Her handshake is firm, and the moment it's over she claps him on the shoulder, as if to say, _no hard feelings._

"Pleasure's all mine. I'm Fang. Oerba Yun Fang."

* * *

They find it. It takes ages of searching, but they all find it. Fang kisses Adonis on the mouth when he tells her the news, then she picks him up and spins him like they're starcrossed lovers in a movie. The others laugh, and she does too. She doesn't even care that the damn thing is closed off to the lot of them, all that matters is it's _found_ , and she'll kill whoever tries to get close to it with her bare hands.

As a gift, she treats them all to drinks, and regales them with old stories of old worlds until it gets dark and the stars blink in, cold and distant. Most of all, she talks about Vanille. Her words make them all go soft with the contemplative sadness that only occurs when drunk. She sees a shopkeeper wipe at his eyes, and a woman who passes by gently pats her shoulder.

"Let's give her a toast!" Adonis' voice is loud and cheerfully slurred, the sound a burst close to Fang's ear. "Let's make it loud enough to hear it in Luxerion!"

They give Vanille a rowdy toast. The thieves and drunks and travelers, even that odd boy, Elmer. All of them. The sound rises up into the desert air, high above the stars.

She hopes Vanille can hear it.

* * *

"There's a woman poking around, boss. Think she might be part of the Order."

Adonis looks concerned, but Fang barely glances up. She's fiddling with an old watch Elmer found, one with thirteen numbers. It barely works, and doesn't tell the dying world's time, but she's fond of it, this old, broken thing. If it was the Order poking around, she'd take care of it herself. None of them had ever gotten out of this hell alive. "That so? What's she look like?"
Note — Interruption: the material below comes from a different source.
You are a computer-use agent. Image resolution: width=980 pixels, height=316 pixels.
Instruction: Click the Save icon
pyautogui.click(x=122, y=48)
"Good-looking. Not as much as you, of course," he amends.

"'Course not."

"But good-looking. Tall, blue eyes, carries a mean-looking weapon and a shield. Damndest thing, though. She has pink hair."

Fang sets the watch down. She doesn't look up, but her shoulders hunch suddenly. "That so? Pink hair, huh..."

"That's right."

"You said she carries a sword? Run her through the ringer for me, would you? If she makes her way out, you tell her to come to me."

* * *

Lightning's changed. Hope too.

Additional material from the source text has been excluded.